365 Letters to Myself
- Christina Brandt
- Jul 25
- 2 min read
Pick a Side
What does it mean to pick a side? What beliefs go into the decision making of doing so?
In my opinion, choosing ‘a side’ is aligned to being in agreement of the information, shared positions, view favorably-perhaps even of a person… trust may factor in as well and or overall indifference. If I apply such a definition to a situation that happen to me – it certainly does not give me a good look – which is a significant blow to my being, all I did, gave in 50 years of family living and 3+ decades of passionate work. Am I being overly dramatic, extreme – sort of, but some of the random ‘belief’ arguments I debate in my thoughts, around my event…
~A hired Advisor was deemed more credible, knowledgeable of best interests... no way!
~My awarded work, hands-on education, experience-invalidated, questioned... small-minded!
~History of delivered results became irrelevant, over a singular corrected oversight... really?!
~Character didn’t matter... hello, it does!
~Ignorance to knowing the whole me, my principles... unfortunate big mistake!
~Disregard for my professional reputation and respect... this is not about me!
~Determining one story was all the truth needed, no curiosity for additional details... controlling?!
~A father’s legacy, his will and judgement, no longer held in highest regard... others' know better, not!
~The discomfort of the situation couldn’t go on, I was expendable... realistic.
And sadly more - I am thinking too much. The overarching summary I arrive at, I experienced at the hands of siblings/in laws (and paid Consultants)… a decision… a choice… that comes back simply if unpacking; an absence of belief in, and for me – strong enough to not question in a meaningful manner a change in course (over self-serving desires leading the way). A side is taken, and an extended family, company, industry, mutual acquaintances accepted it out of fear, passiveness, a preferred understandable neutrality (business is business, not personal, right?). Me, my family, mom, and our friends remain on an unplanned sideline because the decision, choice remains ‘right’ in the eyes of those who chose, supported by 'life/business goes on'.

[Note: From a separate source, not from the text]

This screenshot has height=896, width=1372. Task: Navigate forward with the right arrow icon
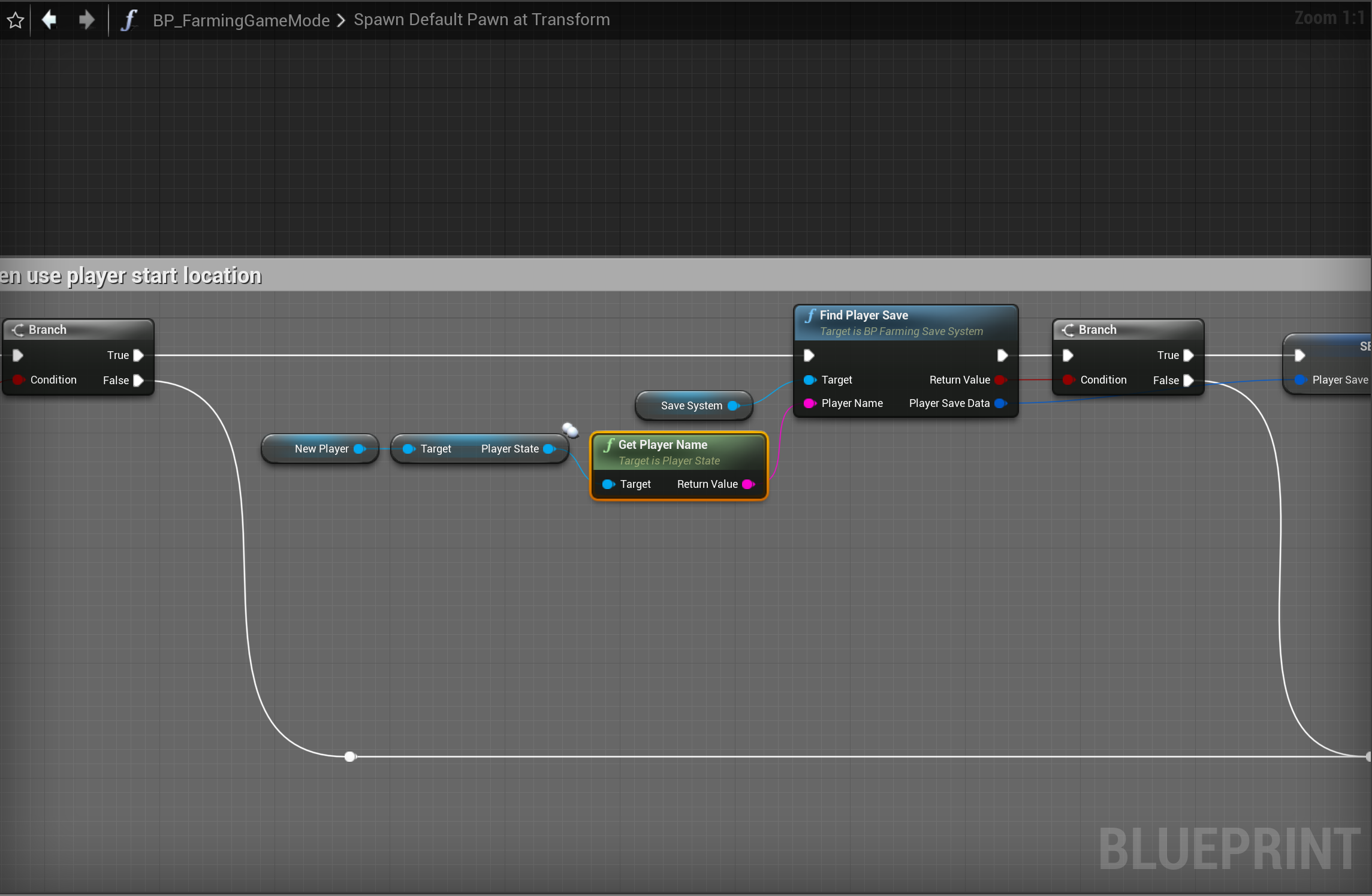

What does it matter, seriously I agree, – this is 9 years old!!! New opportunities taken, possibilities presented, growth experiences, expanded network, change of life pace, many good things, open doors! I AM BLESSED, resilient and free from non-believers. But loss, is loss and nothing replaces sudden (and perceived 'security') loss – especially, when the loss comes down to not being believed in, by those that are ‘family’ through blood, or chosen. And always, truth – integrity, still matter to my core values.
Why blog (my private opinions/reality) – the power of not holding it in, aka therapy…to put it out there with empowerment, not victimhood - my acquired empathy, to encourage informed choices, inspire a better way. Stories create impact, are meant to be told, written. What if – my posting changes paths for one family, expands anyone’s decision making process (or alters an Advisors' 'advice') - Amen!
Hmmm, and never repick? 309!
Thank you if you choose to join the journey. A better life, a better way.